McClennon could not help being startled and disturbed. This general mobilization was a distressing indicator. It suggested that Confederation meant to hurl everything but the proverbial sink into the first passage of arms.

His thoughts strayed to his homeworld. Had Old Earth been stripped of men and equipment too? If so, he had to be glad he was in the Outworlds.

That madhouse planet would descend into an age of barbarism if the policing divisions vanished. Confederation did not interfere much, but did keep the violence level depressed,

A blowup had occurred during the Ulantonid War, and to a lesser degree several other times, when the Confederate presence was weak. After settling with Ulant, Luna Command had had to reconquer Earth.

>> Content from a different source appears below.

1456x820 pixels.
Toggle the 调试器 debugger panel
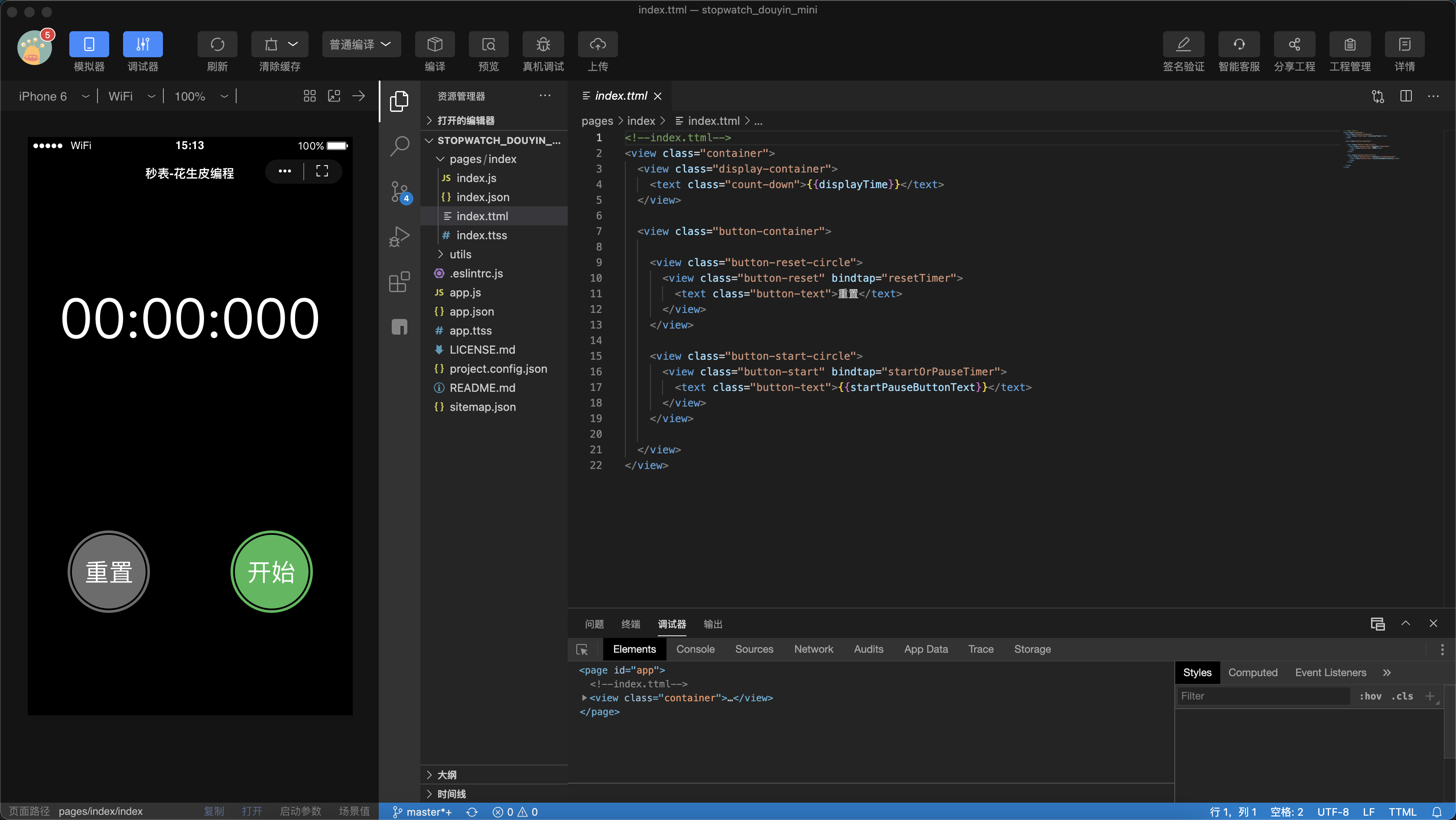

When the mailed fist vanished, the cults and movements beat swords from plowshares, eager to settle old scores.

"Mouse," he said, "it's a strange world I call home."

Storm read him at a glance. "It won't be as bad this time, Tommy. I've seen some of the standing Mobe plans. They'll do some creative drafting. Something like the ancient press gangs. They'll grab anybody loose and ship them out all over Confederation. They'll scatter them so they don't cause much trouble."

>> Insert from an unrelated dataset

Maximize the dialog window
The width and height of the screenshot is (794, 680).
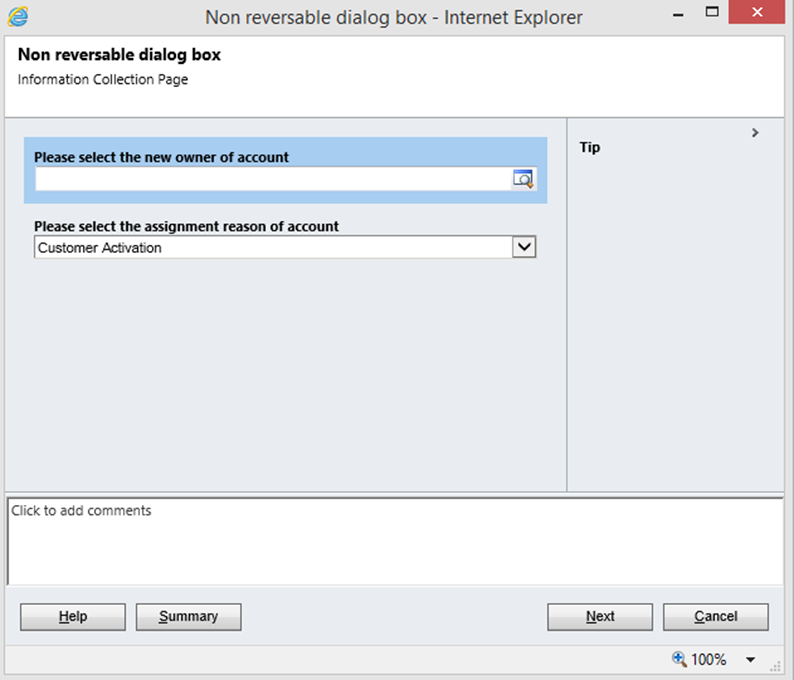[x=713, y=12]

"Sounds good. Break the whole mess up if they take enough of them."

"It would tap a big manpower pool. Old Earth didn't contribute a thing during the war with Ulant."

Amy, Marya, and the policemen all watched curiously.

Even Mouse did not understand Old Earth.

Earth was the land of the timid tailor, the world cramped with a people from whom all adventure had been bred. The pioneer genes had departed long ago. The stay-at-homes were, in the opinion of the rest of humanity, the culls of the species. Even McClennon willingly admitted that his fellow Old Earthers were determined to live up to their derelict image.